> **TASK DETAILS**: Could you repeat the records below with "Where should I click to" swapped for "Where do I click to" everywhere and nothing else changed?

Dataset entries:
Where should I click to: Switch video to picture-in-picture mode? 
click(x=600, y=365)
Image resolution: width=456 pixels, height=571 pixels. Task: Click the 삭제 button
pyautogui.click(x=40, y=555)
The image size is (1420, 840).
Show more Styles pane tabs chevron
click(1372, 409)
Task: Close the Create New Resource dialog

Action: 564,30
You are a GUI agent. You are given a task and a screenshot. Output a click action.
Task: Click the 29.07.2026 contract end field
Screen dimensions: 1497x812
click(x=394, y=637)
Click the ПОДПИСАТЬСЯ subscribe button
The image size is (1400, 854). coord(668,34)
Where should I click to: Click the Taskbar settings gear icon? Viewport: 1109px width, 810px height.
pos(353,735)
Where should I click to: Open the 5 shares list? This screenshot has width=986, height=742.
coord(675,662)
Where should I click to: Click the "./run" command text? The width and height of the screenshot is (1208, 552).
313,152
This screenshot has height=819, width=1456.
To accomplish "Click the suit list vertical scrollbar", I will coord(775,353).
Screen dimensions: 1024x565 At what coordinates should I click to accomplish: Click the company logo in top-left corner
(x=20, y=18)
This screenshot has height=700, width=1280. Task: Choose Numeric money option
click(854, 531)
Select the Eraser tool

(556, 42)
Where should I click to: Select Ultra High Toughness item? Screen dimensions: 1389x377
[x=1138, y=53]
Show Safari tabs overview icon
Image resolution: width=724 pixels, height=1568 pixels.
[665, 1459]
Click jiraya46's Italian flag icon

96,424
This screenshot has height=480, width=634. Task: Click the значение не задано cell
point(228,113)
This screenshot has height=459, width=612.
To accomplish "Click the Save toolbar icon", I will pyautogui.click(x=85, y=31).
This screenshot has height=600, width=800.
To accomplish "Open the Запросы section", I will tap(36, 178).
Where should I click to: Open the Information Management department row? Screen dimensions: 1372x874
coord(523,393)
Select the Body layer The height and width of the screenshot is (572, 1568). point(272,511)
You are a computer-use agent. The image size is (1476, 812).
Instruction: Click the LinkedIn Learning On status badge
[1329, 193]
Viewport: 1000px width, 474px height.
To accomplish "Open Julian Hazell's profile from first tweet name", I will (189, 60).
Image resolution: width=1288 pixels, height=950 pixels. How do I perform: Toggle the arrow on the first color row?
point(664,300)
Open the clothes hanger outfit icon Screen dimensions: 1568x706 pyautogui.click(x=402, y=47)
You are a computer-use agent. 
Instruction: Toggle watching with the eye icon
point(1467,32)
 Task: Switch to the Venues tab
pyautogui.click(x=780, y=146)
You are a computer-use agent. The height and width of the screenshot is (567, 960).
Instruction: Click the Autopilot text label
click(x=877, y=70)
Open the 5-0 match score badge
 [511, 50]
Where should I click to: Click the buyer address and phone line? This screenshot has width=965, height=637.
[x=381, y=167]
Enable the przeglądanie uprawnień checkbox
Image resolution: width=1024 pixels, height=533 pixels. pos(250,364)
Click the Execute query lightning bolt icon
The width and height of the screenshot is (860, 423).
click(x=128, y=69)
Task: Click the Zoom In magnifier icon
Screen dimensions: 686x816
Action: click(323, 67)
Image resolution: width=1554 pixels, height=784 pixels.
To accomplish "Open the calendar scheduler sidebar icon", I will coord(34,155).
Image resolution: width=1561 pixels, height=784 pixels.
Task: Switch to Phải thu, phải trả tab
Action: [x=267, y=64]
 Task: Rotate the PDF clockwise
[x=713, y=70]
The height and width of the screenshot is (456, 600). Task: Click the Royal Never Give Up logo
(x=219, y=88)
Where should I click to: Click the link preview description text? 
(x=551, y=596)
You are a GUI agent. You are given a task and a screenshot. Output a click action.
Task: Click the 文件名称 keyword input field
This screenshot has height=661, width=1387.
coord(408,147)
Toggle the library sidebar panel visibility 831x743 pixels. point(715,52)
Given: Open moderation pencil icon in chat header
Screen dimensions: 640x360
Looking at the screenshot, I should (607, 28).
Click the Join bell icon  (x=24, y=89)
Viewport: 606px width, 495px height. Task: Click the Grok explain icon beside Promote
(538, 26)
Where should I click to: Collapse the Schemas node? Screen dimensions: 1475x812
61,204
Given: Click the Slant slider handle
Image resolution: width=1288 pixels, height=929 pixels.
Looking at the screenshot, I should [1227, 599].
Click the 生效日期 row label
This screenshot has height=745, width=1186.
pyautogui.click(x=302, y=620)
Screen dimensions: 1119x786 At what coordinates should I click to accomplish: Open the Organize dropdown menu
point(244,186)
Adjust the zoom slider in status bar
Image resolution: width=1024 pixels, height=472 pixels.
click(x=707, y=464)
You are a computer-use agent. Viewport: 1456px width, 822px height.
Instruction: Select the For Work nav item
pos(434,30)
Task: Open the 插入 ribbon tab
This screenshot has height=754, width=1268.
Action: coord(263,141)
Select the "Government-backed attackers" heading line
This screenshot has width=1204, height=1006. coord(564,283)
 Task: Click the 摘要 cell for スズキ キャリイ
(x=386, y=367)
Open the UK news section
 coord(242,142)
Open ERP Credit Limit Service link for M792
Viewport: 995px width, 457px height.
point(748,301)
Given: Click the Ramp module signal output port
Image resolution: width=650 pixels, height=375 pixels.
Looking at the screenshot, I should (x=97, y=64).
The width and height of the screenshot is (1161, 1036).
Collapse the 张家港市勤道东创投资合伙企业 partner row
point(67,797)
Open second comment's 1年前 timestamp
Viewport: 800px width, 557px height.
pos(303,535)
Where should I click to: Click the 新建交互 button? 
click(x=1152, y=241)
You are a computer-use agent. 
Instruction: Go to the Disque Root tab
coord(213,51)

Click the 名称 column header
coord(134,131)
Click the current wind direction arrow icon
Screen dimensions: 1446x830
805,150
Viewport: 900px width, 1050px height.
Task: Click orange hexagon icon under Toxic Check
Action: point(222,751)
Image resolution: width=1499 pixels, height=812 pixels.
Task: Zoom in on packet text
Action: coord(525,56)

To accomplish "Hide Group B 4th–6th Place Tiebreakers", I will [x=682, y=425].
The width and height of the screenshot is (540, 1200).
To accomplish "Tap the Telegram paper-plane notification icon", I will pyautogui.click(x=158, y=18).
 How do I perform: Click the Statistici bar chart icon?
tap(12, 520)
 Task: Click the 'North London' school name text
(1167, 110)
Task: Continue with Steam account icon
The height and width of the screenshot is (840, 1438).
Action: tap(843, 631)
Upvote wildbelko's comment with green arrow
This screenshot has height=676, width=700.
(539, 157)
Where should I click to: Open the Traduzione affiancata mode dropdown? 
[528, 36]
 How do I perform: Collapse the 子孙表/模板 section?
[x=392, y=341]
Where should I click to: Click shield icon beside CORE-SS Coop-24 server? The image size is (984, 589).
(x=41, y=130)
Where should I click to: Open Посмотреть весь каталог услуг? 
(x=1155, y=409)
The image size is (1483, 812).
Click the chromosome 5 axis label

> **ANSWER FOR THE TASK**:
Where do I click to: Switch video to picture-in-picture mode? 
click(x=600, y=365)
Image resolution: width=456 pixels, height=571 pixels. Task: Click the 삭제 button
pyautogui.click(x=40, y=555)
The image size is (1420, 840).
Show more Styles pane tabs chevron
click(1372, 409)
Task: Close the Create New Resource dialog

Action: 564,30
You are a GUI agent. You are given a task and a screenshot. Output a click action.
Task: Click the 29.07.2026 contract end field
Screen dimensions: 1497x812
click(x=394, y=637)
Click the ПОДПИСАТЬСЯ subscribe button
The image size is (1400, 854). coord(668,34)
Where do I click to: Click the Taskbar settings gear icon? Viewport: 1109px width, 810px height.
pos(353,735)
Where do I click to: Open the 5 shares list? This screenshot has width=986, height=742.
coord(675,662)
Where do I click to: Click the "./run" command text? The width and height of the screenshot is (1208, 552).
313,152
This screenshot has height=819, width=1456.
To accomplish "Click the suit list vertical scrollbar", I will coord(775,353).
Screen dimensions: 1024x565 At what coordinates should I click to accomplish: Click the company logo in top-left corner
(x=20, y=18)
This screenshot has height=700, width=1280. Task: Choose Numeric money option
click(854, 531)
Select the Eraser tool

(556, 42)
Where do I click to: Select Ultra High Toughness item? Screen dimensions: 1389x377
[x=1138, y=53]
Show Safari tabs overview icon
Image resolution: width=724 pixels, height=1568 pixels.
[665, 1459]
Click jiraya46's Italian flag icon

96,424
This screenshot has height=480, width=634. Task: Click the значение не задано cell
point(228,113)
This screenshot has height=459, width=612.
To accomplish "Click the Save toolbar icon", I will pyautogui.click(x=85, y=31).
This screenshot has height=600, width=800.
To accomplish "Open the Запросы section", I will tap(36, 178).
Where do I click to: Open the Information Management department row? Screen dimensions: 1372x874
coord(523,393)
Select the Body layer The height and width of the screenshot is (572, 1568). point(272,511)
You are a computer-use agent. The image size is (1476, 812).
Instruction: Click the LinkedIn Learning On status badge
[1329, 193]
Viewport: 1000px width, 474px height.
To accomplish "Open Julian Hazell's profile from first tweet name", I will (189, 60).
Image resolution: width=1288 pixels, height=950 pixels. How do I perform: Toggle the arrow on the first color row?
point(664,300)
Open the clothes hanger outfit icon Screen dimensions: 1568x706 pyautogui.click(x=402, y=47)
You are a computer-use agent. 
Instruction: Toggle watching with the eye icon
point(1467,32)
 Task: Switch to the Venues tab
pyautogui.click(x=780, y=146)
You are a computer-use agent. The height and width of the screenshot is (567, 960).
Instruction: Click the Autopilot text label
click(x=877, y=70)
Open the 5-0 match score badge
 [511, 50]
Where do I click to: Click the buyer address and phone line? This screenshot has width=965, height=637.
[x=381, y=167]
Enable the przeglądanie uprawnień checkbox
Image resolution: width=1024 pixels, height=533 pixels. pos(250,364)
Click the Execute query lightning bolt icon
The width and height of the screenshot is (860, 423).
click(x=128, y=69)
Task: Click the Zoom In magnifier icon
Screen dimensions: 686x816
Action: click(323, 67)
Image resolution: width=1554 pixels, height=784 pixels.
To accomplish "Open the calendar scheduler sidebar icon", I will coord(34,155).
Image resolution: width=1561 pixels, height=784 pixels.
Task: Switch to Phải thu, phải trả tab
Action: [x=267, y=64]
 Task: Rotate the PDF clockwise
[x=713, y=70]
The height and width of the screenshot is (456, 600). Task: Click the Royal Never Give Up logo
(x=219, y=88)
Where do I click to: Click the link preview description text? 
(x=551, y=596)
You are a GUI agent. You are given a task and a screenshot. Output a click action.
Task: Click the 文件名称 keyword input field
This screenshot has height=661, width=1387.
coord(408,147)
Toggle the library sidebar panel visibility 831x743 pixels. point(715,52)
Given: Open moderation pencil icon in chat header
Screen dimensions: 640x360
Looking at the screenshot, I should (607, 28).
Click the Join bell icon  (x=24, y=89)
Viewport: 606px width, 495px height. Task: Click the Grok explain icon beside Promote
(538, 26)
Where do I click to: Collapse the Schemas node? Screen dimensions: 1475x812
61,204
Given: Click the Slant slider handle
Image resolution: width=1288 pixels, height=929 pixels.
Looking at the screenshot, I should [1227, 599].
Click the 生效日期 row label
This screenshot has height=745, width=1186.
pyautogui.click(x=302, y=620)
Screen dimensions: 1119x786 At what coordinates should I click to accomplish: Open the Organize dropdown menu
point(244,186)
Adjust the zoom slider in status bar
Image resolution: width=1024 pixels, height=472 pixels.
click(x=707, y=464)
You are a computer-use agent. Viewport: 1456px width, 822px height.
Instruction: Select the For Work nav item
pos(434,30)
Task: Open the 插入 ribbon tab
This screenshot has height=754, width=1268.
Action: coord(263,141)
Select the "Government-backed attackers" heading line
This screenshot has width=1204, height=1006. coord(564,283)
 Task: Click the 摘要 cell for スズキ キャリイ
(x=386, y=367)
Open the UK news section
 coord(242,142)
Open ERP Credit Limit Service link for M792
Viewport: 995px width, 457px height.
point(748,301)
Given: Click the Ramp module signal output port
Image resolution: width=650 pixels, height=375 pixels.
Looking at the screenshot, I should (x=97, y=64).
The width and height of the screenshot is (1161, 1036).
Collapse the 张家港市勤道东创投资合伙企业 partner row
point(67,797)
Open second comment's 1年前 timestamp
Viewport: 800px width, 557px height.
pos(303,535)
Where do I click to: Click the 新建交互 button? 
click(x=1152, y=241)
You are a computer-use agent. 
Instruction: Go to the Disque Root tab
coord(213,51)

Click the 名称 column header
coord(134,131)
Click the current wind direction arrow icon
Screen dimensions: 1446x830
805,150
Viewport: 900px width, 1050px height.
Task: Click orange hexagon icon under Toxic Check
Action: point(222,751)
Image resolution: width=1499 pixels, height=812 pixels.
Task: Zoom in on packet text
Action: coord(525,56)

To accomplish "Hide Group B 4th–6th Place Tiebreakers", I will [x=682, y=425].
The width and height of the screenshot is (540, 1200).
To accomplish "Tap the Telegram paper-plane notification icon", I will pyautogui.click(x=158, y=18).
 How do I perform: Click the Statistici bar chart icon?
tap(12, 520)
 Task: Click the 'North London' school name text
(1167, 110)
Task: Continue with Steam account icon
The height and width of the screenshot is (840, 1438).
Action: tap(843, 631)
Upvote wildbelko's comment with green arrow
This screenshot has height=676, width=700.
(539, 157)
Where do I click to: Open the Traduzione affiancata mode dropdown? 
[528, 36]
 How do I perform: Collapse the 子孙表/模板 section?
[x=392, y=341]
Where do I click to: Click shield icon beside CORE-SS Coop-24 server? The image size is (984, 589).
(x=41, y=130)
Where do I click to: Open Посмотреть весь каталог услуг? 
(x=1155, y=409)
The image size is (1483, 812).
Click the chromosome 5 axis label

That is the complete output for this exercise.